**Given text:**
-- -- --

Allele-specific splicing effects on DKKL1 and ZNF419 transcripts in HeLa cells.

Author information

1
Genetics & Biotechnology Lab, School of Natural Sciences, College of Science, National University of Ireland, Galway, Ireland.
2
Institute of Infectious Disease and Molecular Medicine, University of Cape Town, Private Bag, Rondebosch, 7700 Cape Town, South Africa.
3
School of Mathematics, Statistics and Applied Mathematics, National University of Ireland, Galway, Ireland.
4
Genetics & Biotechnology Lab, School of Natural Sciences, College of Science, National University of Ireland, Galway, Ireland. Electronic address: charles.spillane@nuigalway.ie.

-- -- --

**Task description:** Resume the text on allele-specific splicing in DKKL1 and ZNF419 transcripts from the point where it stops.

**Data below:**

-- -- --

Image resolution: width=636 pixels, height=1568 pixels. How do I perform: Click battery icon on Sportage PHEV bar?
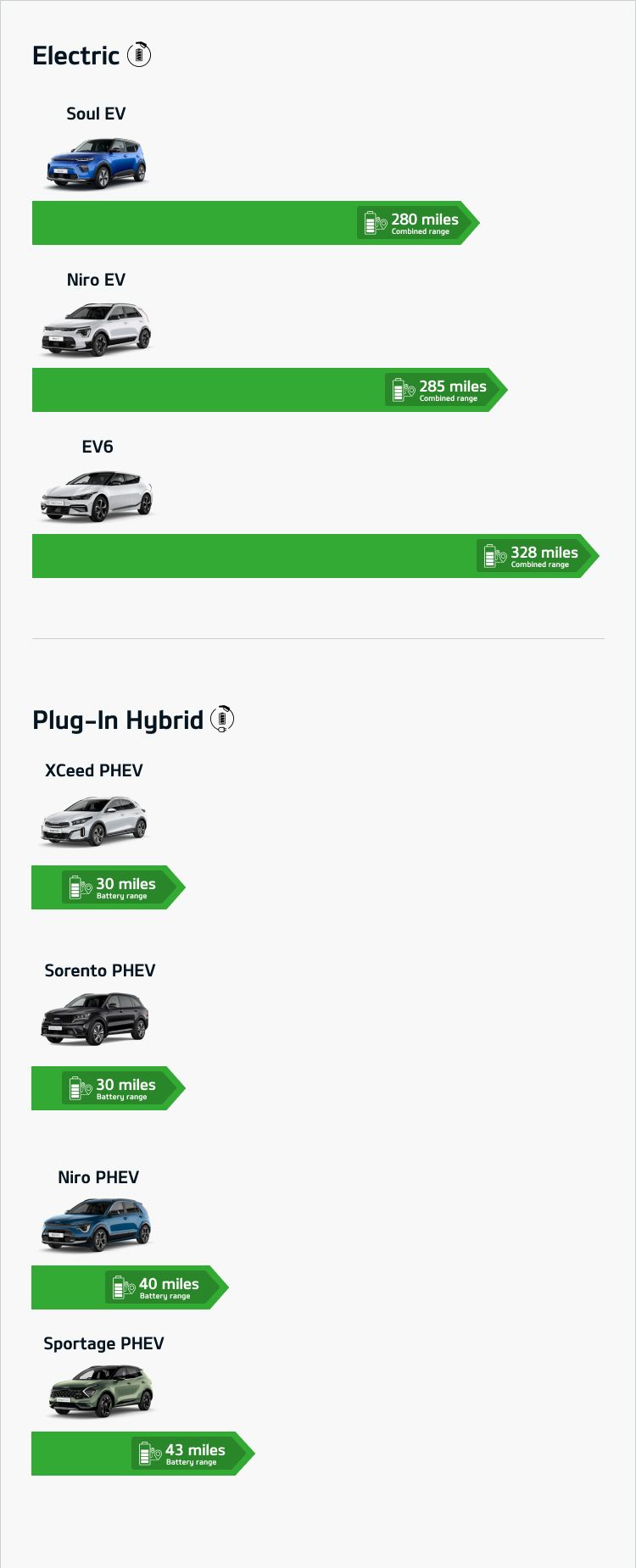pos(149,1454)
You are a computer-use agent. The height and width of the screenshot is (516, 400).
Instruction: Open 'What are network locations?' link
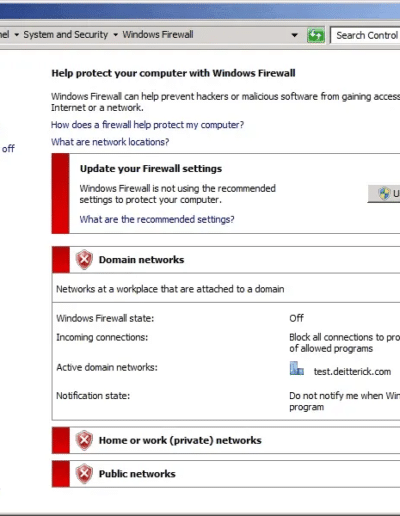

-- -- --

**Answer section:**
Abstract

Allele-specific splicing is the production of different RNA isoforms from different alleles of a gene. Altered splicing patterns such as exon skipping can have a dramatic effect on the final protein product yet have traditionally proven difficult to predict. We investigated the splicing effects of a set of nine single nucleotide polymorphisms (SNPs) which are predicted to have a direct impact on mRNA splicing, each in a different gene. Predictions were based on SNP location relative to splice junctions and intronic/exonic splicing elements, combined with an analysis of splice isoform expression data from public sources. Of the nine genes tested, six SNPs led to direct impacts on mRNA splicing as determined by the splicing reporter minigene assay and RT-PCR in human HeLa cells, of which four were allele-specific effects. These included previously unreported alternative splicing patterns in the genes ZNF419 and DKKL1. Notably, the SNP in ZNF419, a transcription factor, leads to the deletion of a DNA-binding domain from the protein and is associated with an expression QTL, while the SNP in DKKL1 leads to shortened transcripts predicted to produce a truncated protein. We conclude that the impact of SNP mutations on mRNA splicing, and its biological relevance, can be predicted by integrating SNP position with available data on relative isoform abundance in human cell lines.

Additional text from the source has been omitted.